--- Begin Records shown ---

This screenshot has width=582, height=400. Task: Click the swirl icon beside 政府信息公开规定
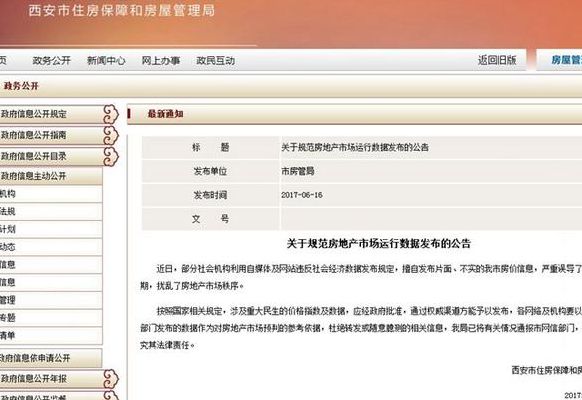(x=111, y=114)
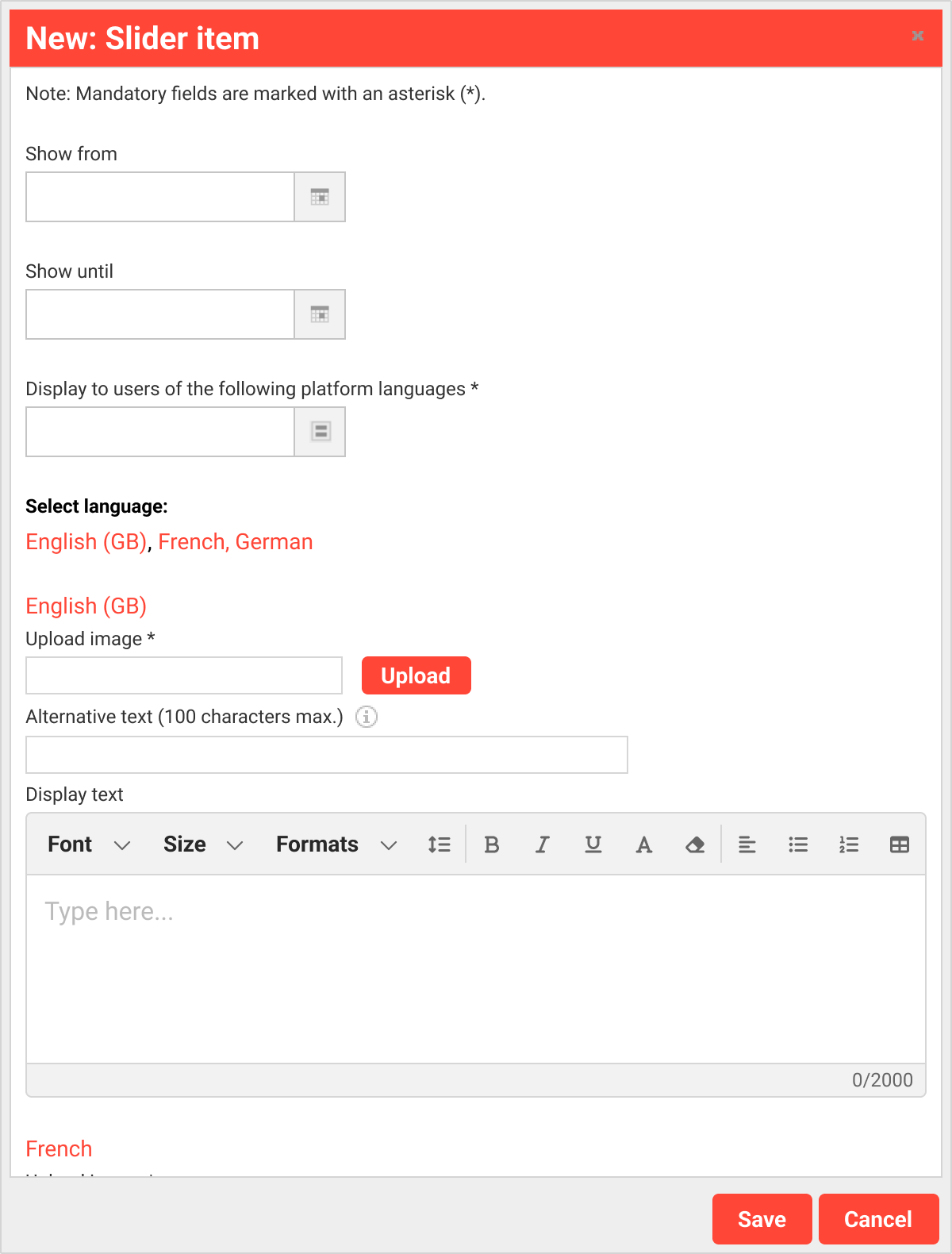Open the text color tool
Image resolution: width=952 pixels, height=1254 pixels.
coord(644,844)
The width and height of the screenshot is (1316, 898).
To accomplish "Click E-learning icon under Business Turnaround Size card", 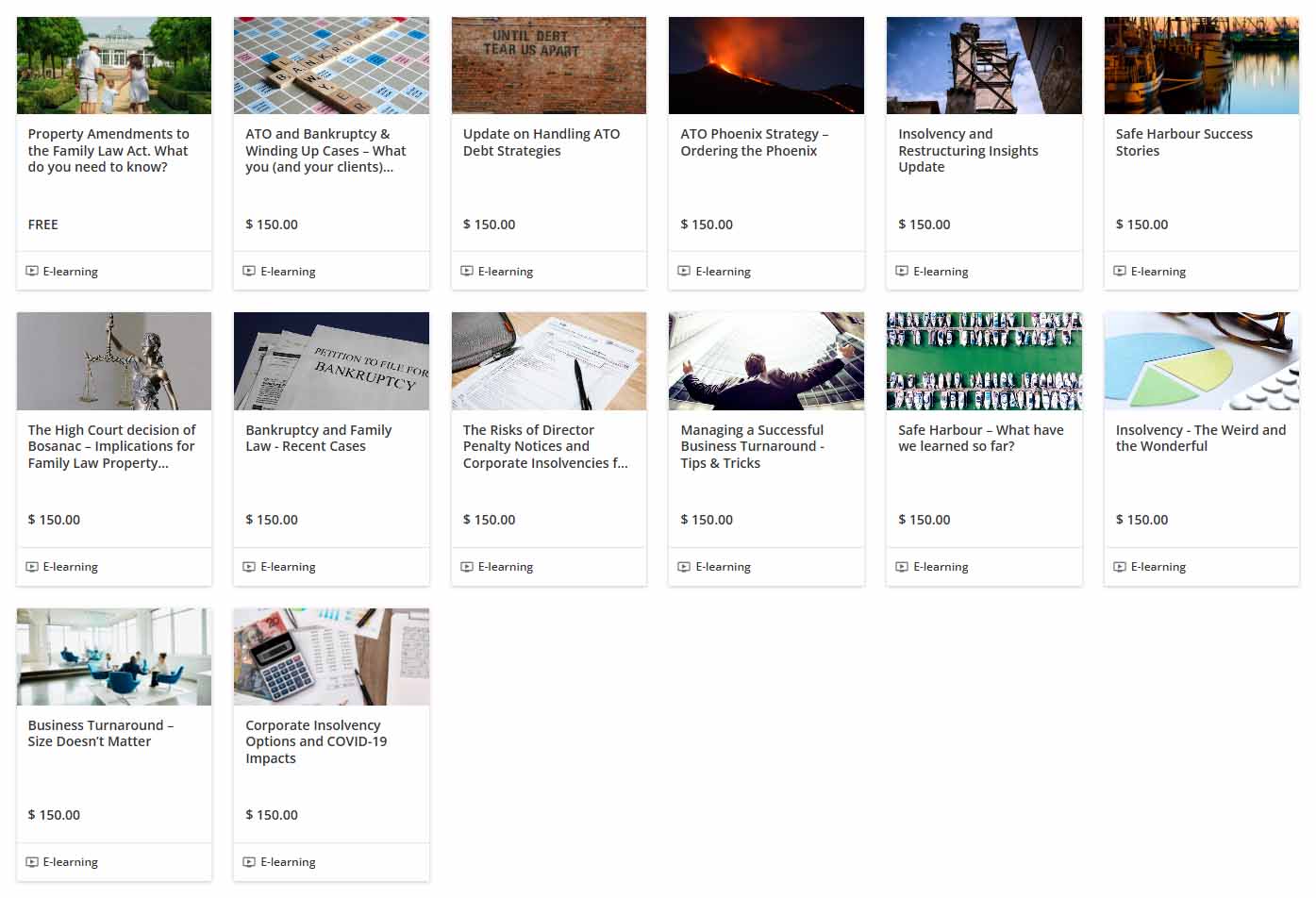I will [32, 862].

--- End Records shown ---

§ What is expected
Reproduce the entries verbatim from the start through the line containing "coord(644,844)", with both ends included. Leave the pictures out of your answer.

§ Task answer
This screenshot has width=582, height=400. Task: Click the swirl icon beside 政府信息公开规定
(x=111, y=114)
Open the text color tool
Image resolution: width=952 pixels, height=1254 pixels.
coord(644,844)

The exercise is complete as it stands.